A continuación, generamos una población policlonal de MKN-7, TMK-1, las células HSC-44PE, y Kato-III que expresan altos niveles de CDX2 por la infección de las células con la replicación -defective retrovirus que llevan un ADNc CDX2 humano de longitud completa, porque no o bajo nivel de expresión de CDX2 se detectó en estas líneas celulares. Sin embargo, la sobreexpresión de CDX2 no pudo activar la expresión Reg IV por Western blot (datos no mostrados). Debido a que es posible que CDX2 por sí sola no es suficiente para activar la expresión Reg IV, la expresión de
CDH17
(que codifica la proteína LI-cadherina), que es uno de los objetivos de CDX2 [24], fue también investigada. Sin embargo, la activación de la expresión de LI-cadherina no se encontró en MKN-7, TMK-1, las células HSC-44PE, y KATO-III que expresan altos niveles de CDX2 (datos no mostrados). Debido a que hemos demostrado la activación de la expresión de LI-cadherina por CDX2 en el colon línea celular de cáncer HT-29 [24], la inducción de la expresión Reg IV se investigó en la misma línea celular. Como se muestra en la Fig. 1B, inducción de la expresión Reg IV se detectó en las células HT-29 infectadas con retrovirus que llevan un cDNA CDX2 humano de longitud completa. También generó una población policlonal de SW480 (línea celular de cáncer de colon) las células que expresan altos niveles de CDX2 por la infección de las células con retrovirus de replicación defectuosa que lleva un cDNA CDX2 humano de longitud completa. Como se muestra en la Fig. 1B, inducción de la expresión Reg IV se encuentra en las células SW480 infectadas con retrovirus que llevan un cDNA CDX2 humano de longitud completa.

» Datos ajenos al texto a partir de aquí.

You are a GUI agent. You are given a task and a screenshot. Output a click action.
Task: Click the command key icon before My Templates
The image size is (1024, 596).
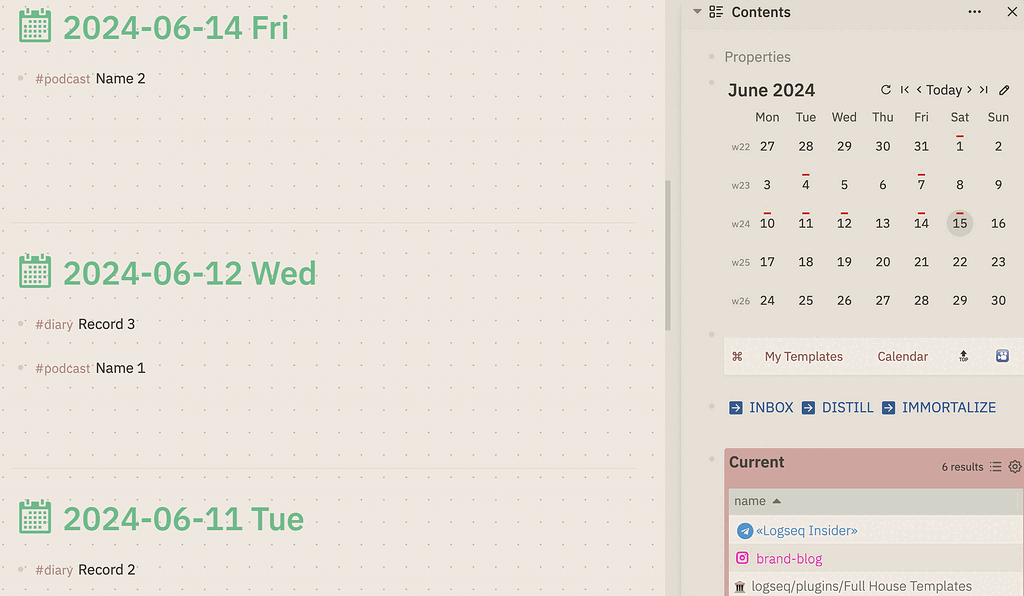737,356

Estos resultados sugieren que la expresión Reg IV puede ser inducida por CDX2 en líneas celulares derivadas de cáncer de colon. Debido a que en la metaplasia intestinal del estómago, CDX2 y expresión Reg IV están bien correlacionados [11], el uso de una línea celular de cáncer de colon podría ser adecuado para el modelo de metaplasia intestinal.

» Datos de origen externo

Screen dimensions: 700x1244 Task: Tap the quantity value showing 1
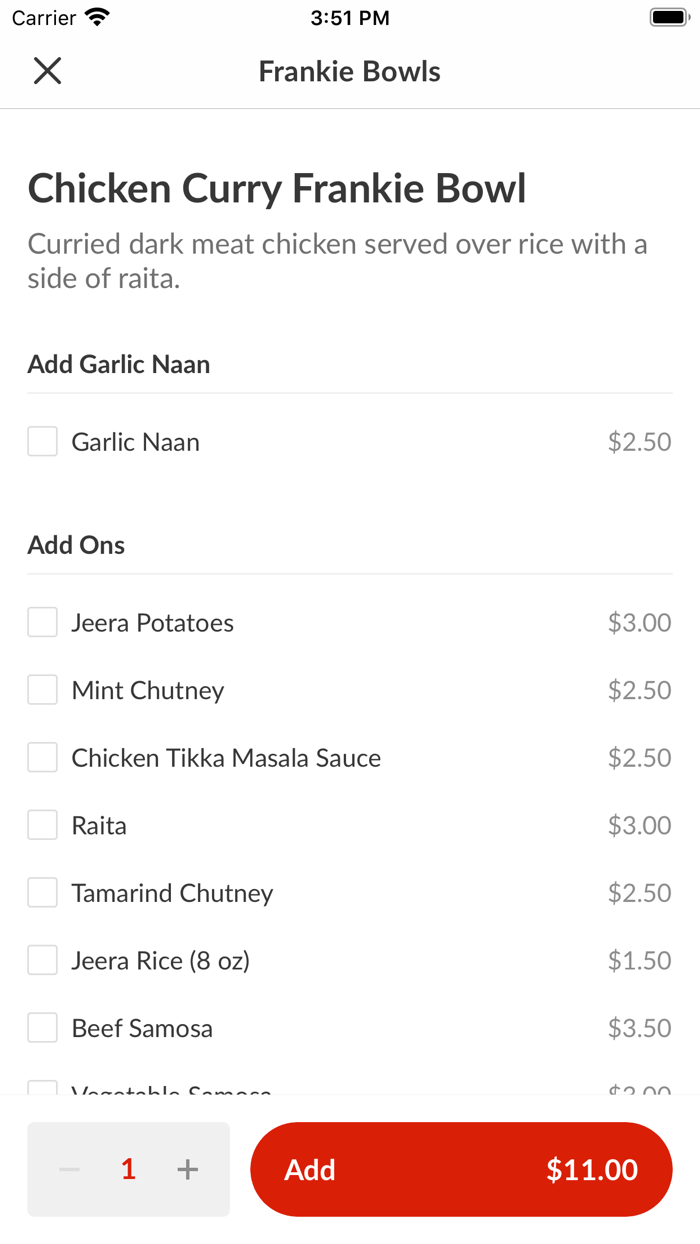(x=127, y=1168)
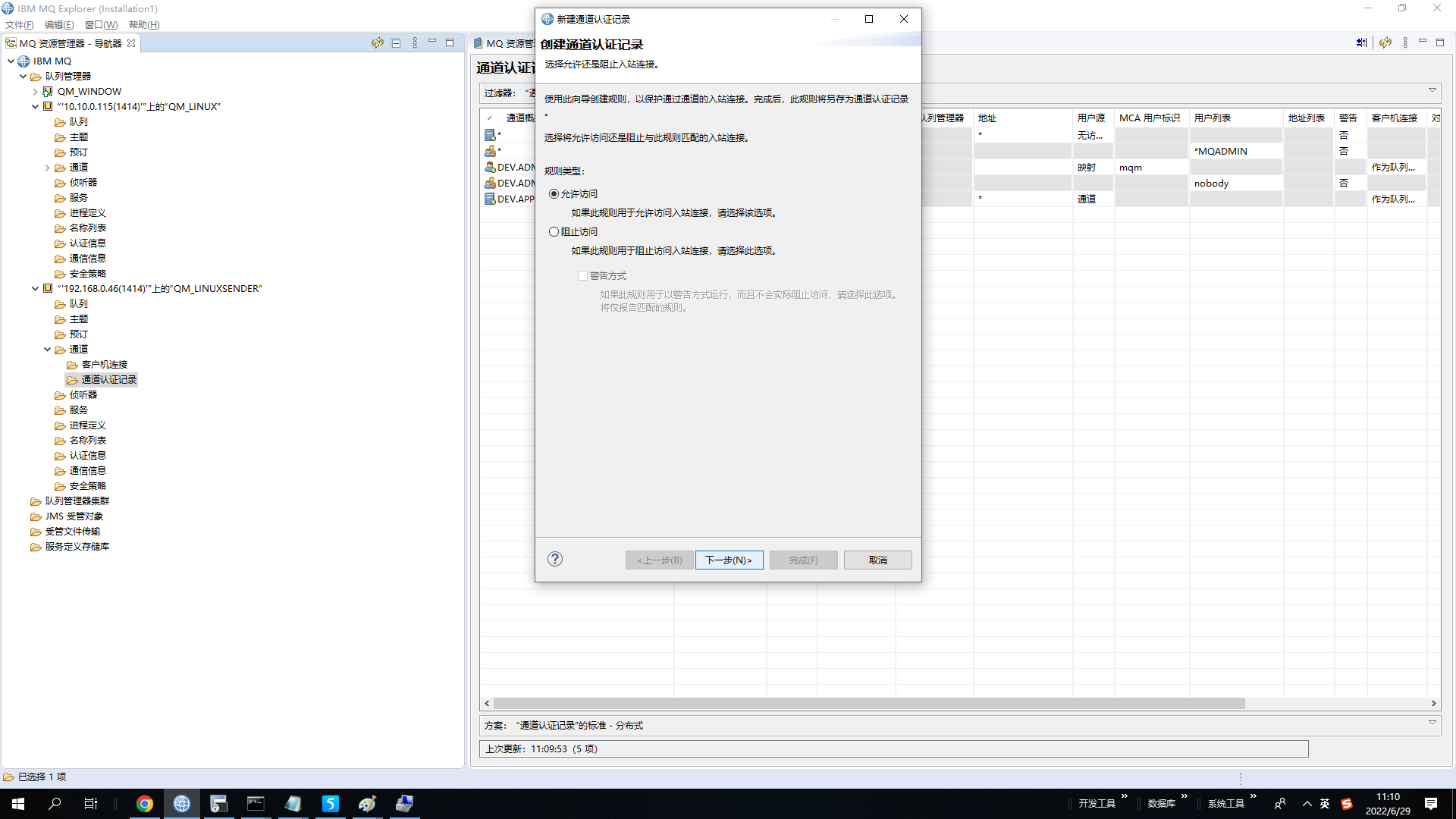Collapse the QM_LINUX queue manager tree node
Viewport: 1456px width, 819px height.
pyautogui.click(x=35, y=106)
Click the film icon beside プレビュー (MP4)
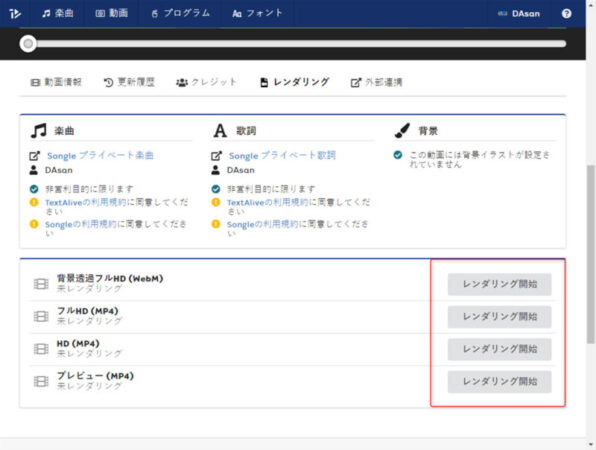Screen dimensions: 596x450 click(41, 381)
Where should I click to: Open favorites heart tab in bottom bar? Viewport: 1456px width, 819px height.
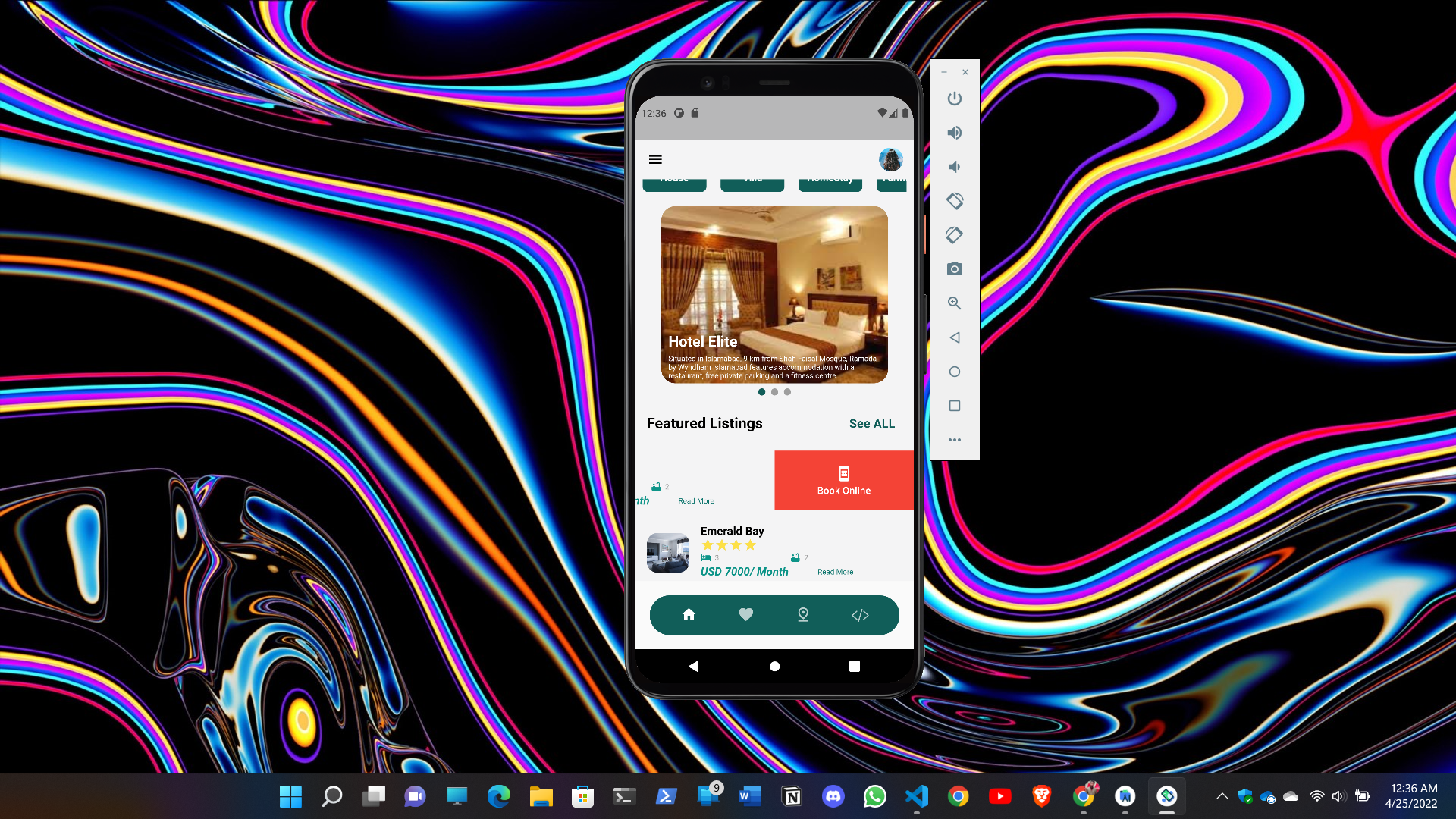pyautogui.click(x=745, y=615)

Para evaluar mejor la relación entre CDX2 y expresión reg IV, se estudió la expresión reg IV en una línea derivada-HT-29 con la actividad CDX2 estrictamente regulados. Se utilizó una línea de células HT-29 policlonal que habían sido transducidas con el vector pCDX2-ER. El vector pCDX2-ER codifica una proteína quimérica en la que las secuencias de longitud completa CDX2 se fusionan aguas arriba de un receptor de estrógeno mutado (ER) de dominio de unión a ligando. El dominio de unión ligando-ER mutado ya no se une el estrógeno, pero retiene la capacidad de unirse tamoxifeno. El tratamiento de la línea celular /CDX2-ER-29 HT-4 con hidroxitamoxifeno (4-OHT) dio lugar a una fuerte inducción de la expresión de la proteína Reg IV dentro de las 48 horas (Fig. 1C). Estos resultados indican que Reg IV es un gen diana directa o primaria regulada por CDX2. Sin embargo, CDX2 por sí sola no es suficiente para activar la expresión Reg IV.

La inhibición de CDX2 mediante ARN de interferencia (RNAi) se traduce en la baja regulación de la regla IV en células GC

Para determinar si CDX2 es necesaria para la expresión reg IV en las células de GC, se analizó el efecto de inhibir la expresión de CDX2 por RNAi en el nivel de expresión reg IV en la línea de células HSC-39 debido a alta CDX2 endógena y la expresión reg IV se detectó en la línea celular HSC-39. pequeños ARN-CDX2 específica de interferencia (siRNAs) expresión de la proteína CDX2 suprimió de forma significativa 3 días después de la transfección y expresión de Reg IV transcripción se redujo reguladas aproximadamente el 50% en CDX2 siRNAs en HSC-39 en comparación con sus niveles en las células siRNA tratados con control ( Fig. 1D). Estos resultados indican que CDX2 participa en el mantenimiento Reg IV expresión génica.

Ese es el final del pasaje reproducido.